### Task to complete:
All lines below are to be output exactly as they stand.

Collected data entries:

*** Begin section ***

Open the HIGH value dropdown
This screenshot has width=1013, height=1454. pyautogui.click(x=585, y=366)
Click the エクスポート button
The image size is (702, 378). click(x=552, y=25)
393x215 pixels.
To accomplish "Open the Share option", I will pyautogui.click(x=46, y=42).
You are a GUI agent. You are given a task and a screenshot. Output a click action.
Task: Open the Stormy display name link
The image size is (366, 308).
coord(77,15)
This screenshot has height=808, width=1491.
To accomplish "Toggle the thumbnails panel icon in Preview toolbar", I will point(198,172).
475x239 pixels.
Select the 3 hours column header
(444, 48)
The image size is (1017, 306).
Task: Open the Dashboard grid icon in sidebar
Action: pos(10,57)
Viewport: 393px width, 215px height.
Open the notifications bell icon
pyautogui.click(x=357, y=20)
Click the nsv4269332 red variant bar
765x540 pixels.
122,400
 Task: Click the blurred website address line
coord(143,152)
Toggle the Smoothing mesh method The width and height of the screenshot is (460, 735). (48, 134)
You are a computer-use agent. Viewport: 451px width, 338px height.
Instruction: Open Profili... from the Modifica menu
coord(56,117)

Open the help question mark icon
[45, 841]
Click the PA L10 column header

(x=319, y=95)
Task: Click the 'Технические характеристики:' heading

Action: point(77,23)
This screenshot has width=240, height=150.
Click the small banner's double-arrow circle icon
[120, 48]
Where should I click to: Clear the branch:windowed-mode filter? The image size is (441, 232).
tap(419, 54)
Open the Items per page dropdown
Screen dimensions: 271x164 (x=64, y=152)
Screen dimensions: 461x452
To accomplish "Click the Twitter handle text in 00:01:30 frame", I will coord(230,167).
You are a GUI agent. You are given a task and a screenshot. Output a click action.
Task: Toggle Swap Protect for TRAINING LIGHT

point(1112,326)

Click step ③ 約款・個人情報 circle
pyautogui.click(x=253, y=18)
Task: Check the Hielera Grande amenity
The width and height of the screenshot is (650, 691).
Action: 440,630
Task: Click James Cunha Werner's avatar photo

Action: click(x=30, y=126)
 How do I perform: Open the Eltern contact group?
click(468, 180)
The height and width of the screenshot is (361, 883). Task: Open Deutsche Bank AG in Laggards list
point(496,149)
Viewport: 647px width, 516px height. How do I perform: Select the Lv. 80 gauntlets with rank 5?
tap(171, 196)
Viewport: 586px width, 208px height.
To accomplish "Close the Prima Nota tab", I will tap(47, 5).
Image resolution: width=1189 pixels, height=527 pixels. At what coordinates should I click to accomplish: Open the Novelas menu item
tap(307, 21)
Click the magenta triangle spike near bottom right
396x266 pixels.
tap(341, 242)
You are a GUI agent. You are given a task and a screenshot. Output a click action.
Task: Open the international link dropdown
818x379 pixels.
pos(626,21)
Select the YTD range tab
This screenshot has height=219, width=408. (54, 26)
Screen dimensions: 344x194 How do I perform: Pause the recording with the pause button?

*** End section ***

### Written solution:
Open the HIGH value dropdown
This screenshot has width=1013, height=1454. pyautogui.click(x=585, y=366)
Click the エクスポート button
The image size is (702, 378). click(x=552, y=25)
393x215 pixels.
To accomplish "Open the Share option", I will pyautogui.click(x=46, y=42).
You are a GUI agent. You are given a task and a screenshot. Output a click action.
Task: Open the Stormy display name link
The image size is (366, 308).
coord(77,15)
This screenshot has height=808, width=1491.
To accomplish "Toggle the thumbnails panel icon in Preview toolbar", I will point(198,172).
475x239 pixels.
Select the 3 hours column header
(444, 48)
The image size is (1017, 306).
Task: Open the Dashboard grid icon in sidebar
Action: pos(10,57)
Viewport: 393px width, 215px height.
Open the notifications bell icon
pyautogui.click(x=357, y=20)
Click the nsv4269332 red variant bar
765x540 pixels.
122,400
 Task: Click the blurred website address line
coord(143,152)
Toggle the Smoothing mesh method The width and height of the screenshot is (460, 735). (48, 134)
You are a computer-use agent. Viewport: 451px width, 338px height.
Instruction: Open Profili... from the Modifica menu
coord(56,117)

Open the help question mark icon
[45, 841]
Click the PA L10 column header

(x=319, y=95)
Task: Click the 'Технические характеристики:' heading

Action: point(77,23)
This screenshot has width=240, height=150.
Click the small banner's double-arrow circle icon
[120, 48]
Where should I click to: Clear the branch:windowed-mode filter? The image size is (441, 232).
tap(419, 54)
Open the Items per page dropdown
Screen dimensions: 271x164 (x=64, y=152)
Screen dimensions: 461x452
To accomplish "Click the Twitter handle text in 00:01:30 frame", I will coord(230,167).
You are a GUI agent. You are given a task and a screenshot. Output a click action.
Task: Toggle Swap Protect for TRAINING LIGHT

point(1112,326)

Click step ③ 約款・個人情報 circle
pyautogui.click(x=253, y=18)
Task: Check the Hielera Grande amenity
The width and height of the screenshot is (650, 691).
Action: 440,630
Task: Click James Cunha Werner's avatar photo

Action: click(x=30, y=126)
 How do I perform: Open the Eltern contact group?
click(468, 180)
The height and width of the screenshot is (361, 883). Task: Open Deutsche Bank AG in Laggards list
point(496,149)
Viewport: 647px width, 516px height. How do I perform: Select the Lv. 80 gauntlets with rank 5?
tap(171, 196)
Viewport: 586px width, 208px height.
To accomplish "Close the Prima Nota tab", I will tap(47, 5).
Image resolution: width=1189 pixels, height=527 pixels. At what coordinates should I click to accomplish: Open the Novelas menu item
tap(307, 21)
Click the magenta triangle spike near bottom right
396x266 pixels.
tap(341, 242)
You are a GUI agent. You are given a task and a screenshot. Output a click action.
Task: Open the international link dropdown
818x379 pixels.
pos(626,21)
Select the YTD range tab
This screenshot has height=219, width=408. (54, 26)
Screen dimensions: 344x194 How do I perform: Pause the recording with the pause button?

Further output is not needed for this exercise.